A ritualistic drama, on the other hand, does not pay any heed to historical individuals, times or
places. It moves wholly in the realms of the spirit, where time, space and particular individuals are
ignored. The clash of forces, and crises and fates of the human spirit alone enter into it, and they
hold true of all men, everywhere, regardless of who they are, or where and when they are.

Since the drama of Hiram Abiff is ritualistic, it is a mistake to accept it as history. There was a
Hiram Abiff in history, but our Third Degree is not interested in him. Its sole concern is with a
Hiram Abiff who is a symbol of the human soul, that is, its own Hiram Abiff. If, therefore, you
have been troubled with the thought that some of the events of this drama could not possibly have
ever happened you can cease to be troubled. It is not meant that they ever happened in ancient
history, but that they are symbols of what is happening in the life of every man.

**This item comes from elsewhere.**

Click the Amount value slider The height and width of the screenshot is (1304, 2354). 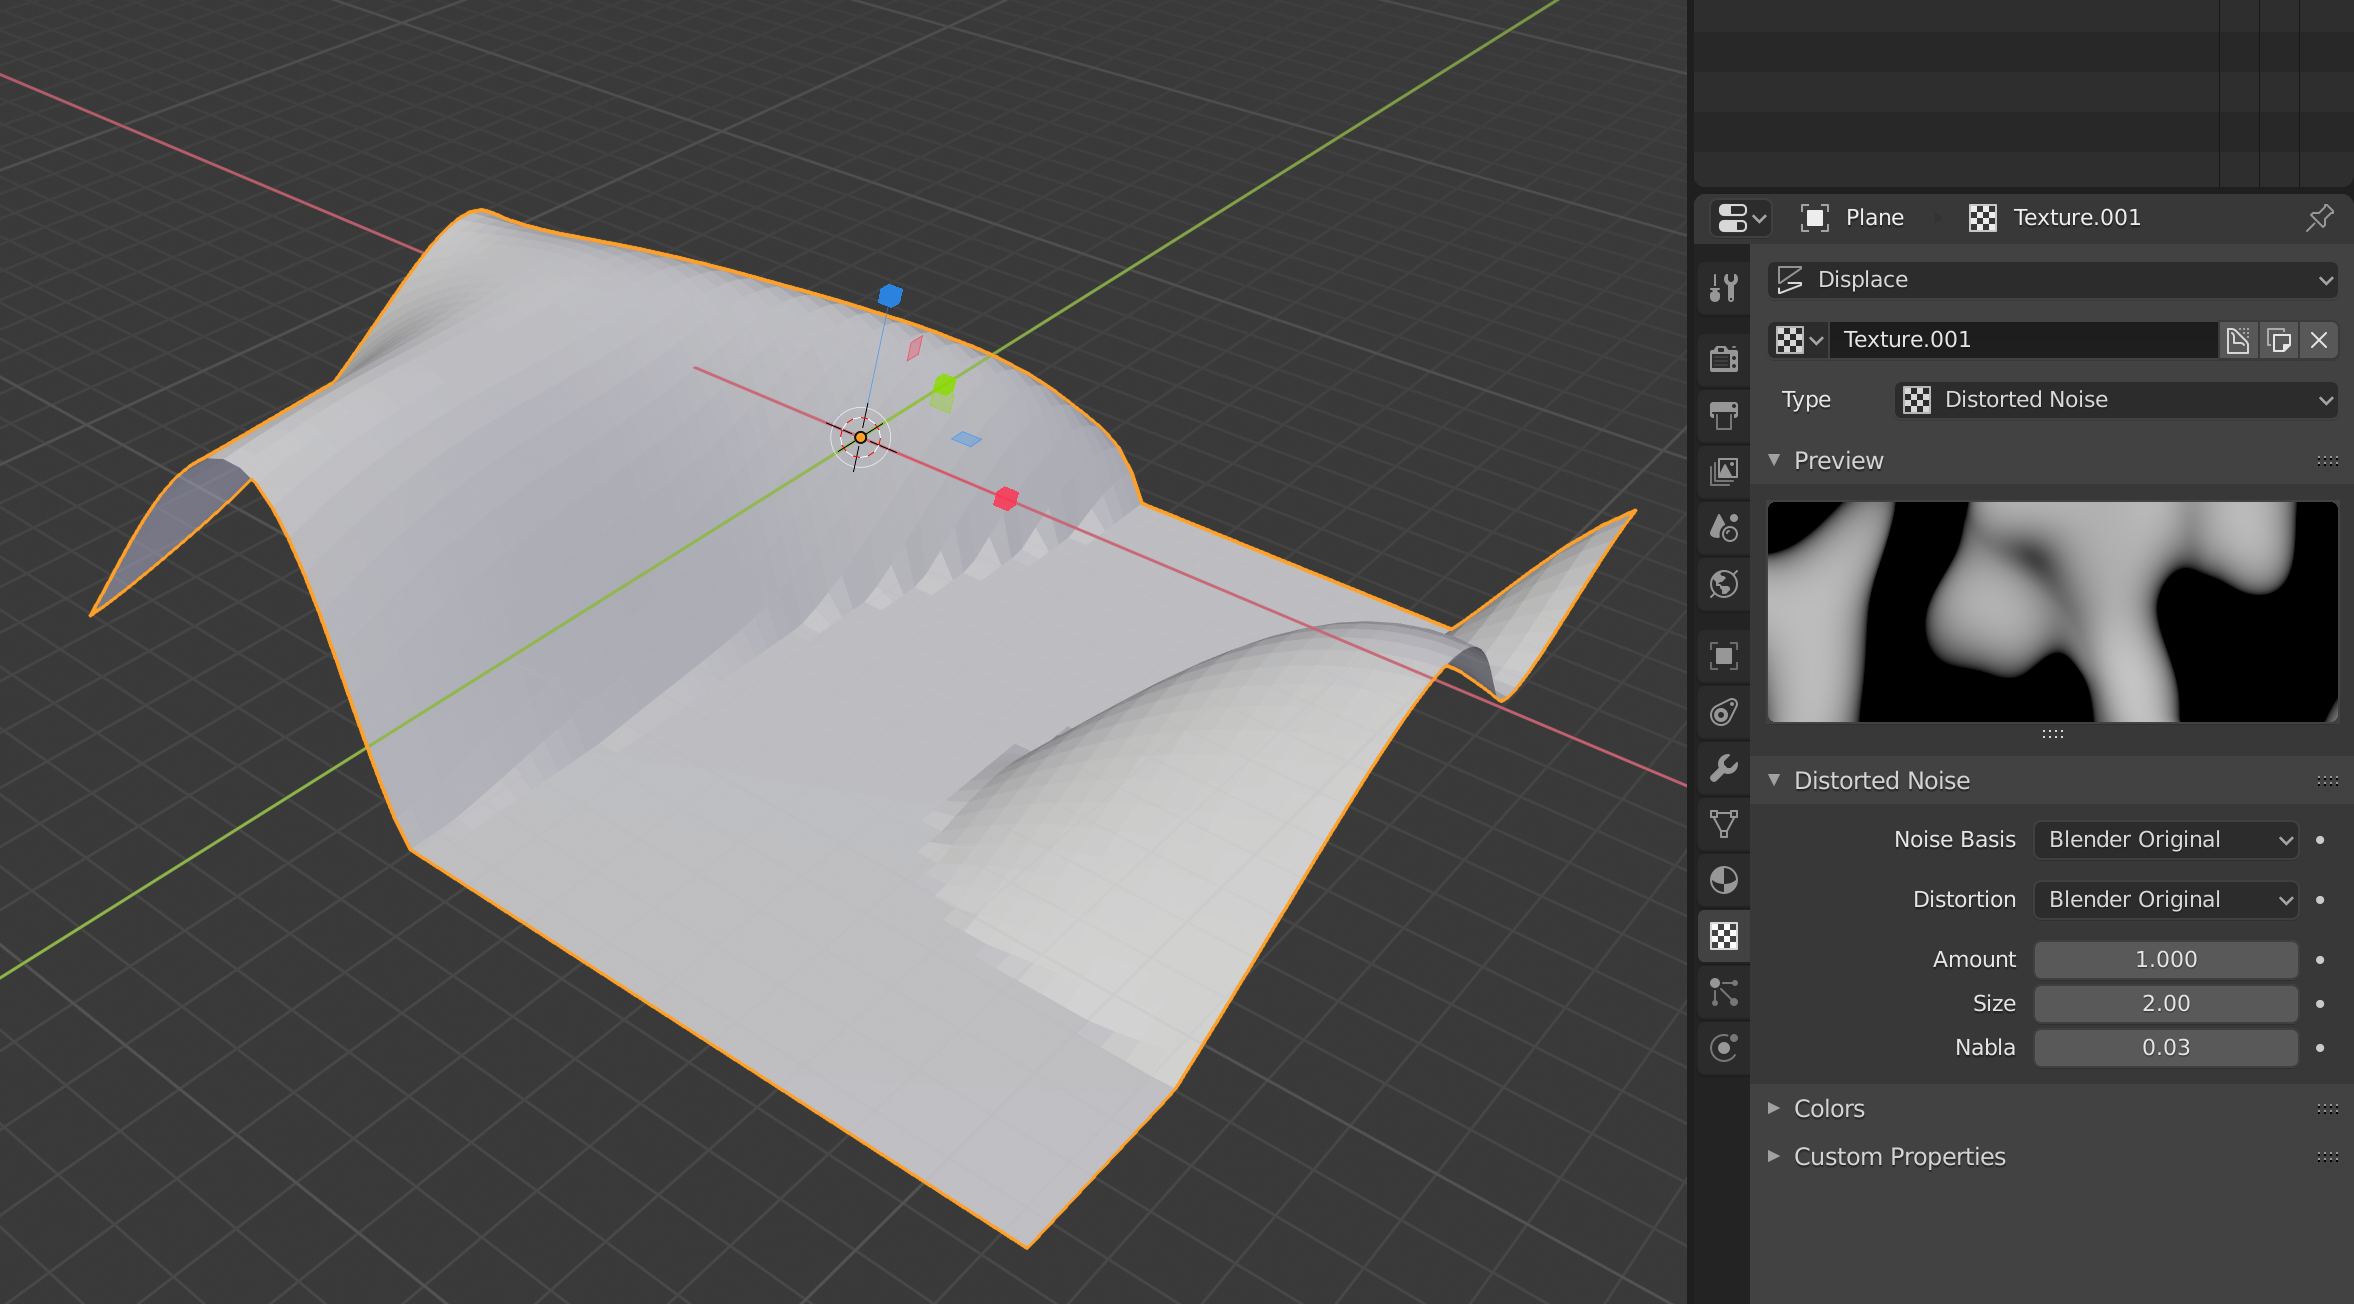pos(2166,960)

For the same reason it is an inexcusable blunder to treat it as a mere mock tragedy. Savage peoples
employ initiation ceremonies as an ordeal to test the nerve and courage of their young men, but
Freemasonry is not savage. Boys in school often employ ragging, which is horseplay caricature of
the savage ceremonial ordeals, but Freemasonry is not juvenile. The exemplification of our
ritualistic drama is sincere, solemn, and earnest. He who takes it trivially betrays a shallowness of
soul which makes him unfit ever to become a Mason.